The mission church literature seems to be dominated by idealized conceptions of the benefits of equipping congregations to participate in local mission work. This investigation challenges this idealism, by paying critical attention to congregants' ordinary theologies that develop in reaction to the communication of Missio Dei theology to them. Their voices are absent from the formal literature. The study employs rescripting methodology to modify key assumptions made in the formal ecclesiological literature by drawing on insights that come from Christians' ordinary theological voices.
The study traces how the introduction of a Missio Dei theology to a British Reformed congregation had a significant impact on them. A small team of Christian leaders communicated Missio Dei theology to this church over a period of six years. It found that mission changes came at substantial personal cost to the church's members: 1) a schism occurred when congregants attempted to remove the leader responsible for these changes from his office as church pastor, and a third of congregants left the church because they did not want to embrace the church's new mission identity; 2) three divergent groups then emerged--two of them wanted different kinds of churches that seemed incompatible; 3) two thirds of members supported and participated in the church's mission activities, which put strains on some of their families; 4) unresolved tensions continued to impact the congregation throughout the whole change process; 5) unexpectedly, for a Reformed church, a third group made up of women developed prophetic practices that arose due to the mediation of Missio Dei theology. Vitally, this thesis challenges the notion that helping churches to become mission-focused will make them thrive.

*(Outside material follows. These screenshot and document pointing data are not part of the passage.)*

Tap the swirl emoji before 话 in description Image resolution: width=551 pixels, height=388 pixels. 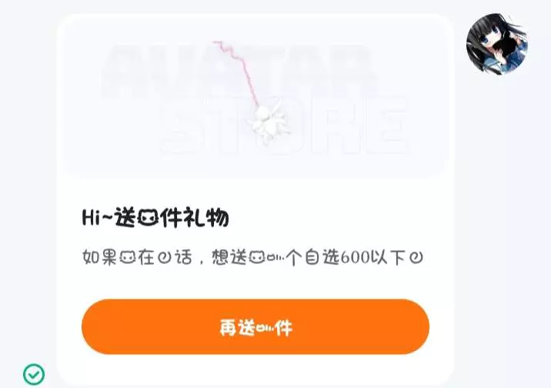coord(164,259)
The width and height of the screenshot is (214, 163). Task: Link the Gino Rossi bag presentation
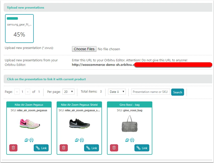pos(142,148)
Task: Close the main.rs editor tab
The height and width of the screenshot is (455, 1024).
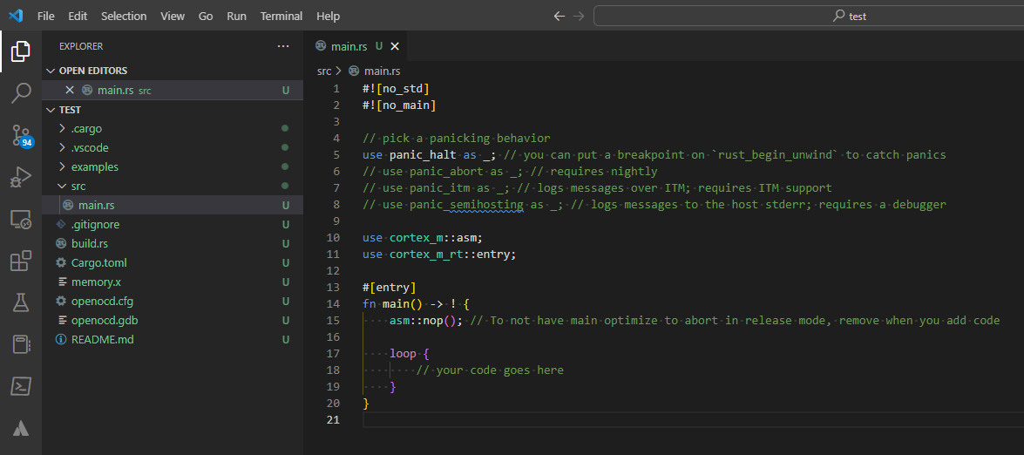Action: click(395, 46)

Andrew Hardy has been involved in planting missional churches and developing missional leaders for about thirty years. He has had extensive experience in leading churches, as well as having been the chair of the National Leadership Team of a UK-based Christian denomination. He has spent the last fourteen years in designing and offering degree-level missional leadership programs for a UK-based mission college. He currently works as Director of Research for ForMission College. He has also been extensively involved in mentoring missional church leaders and doing consultancy work in the field of missional education and missional church change management processes.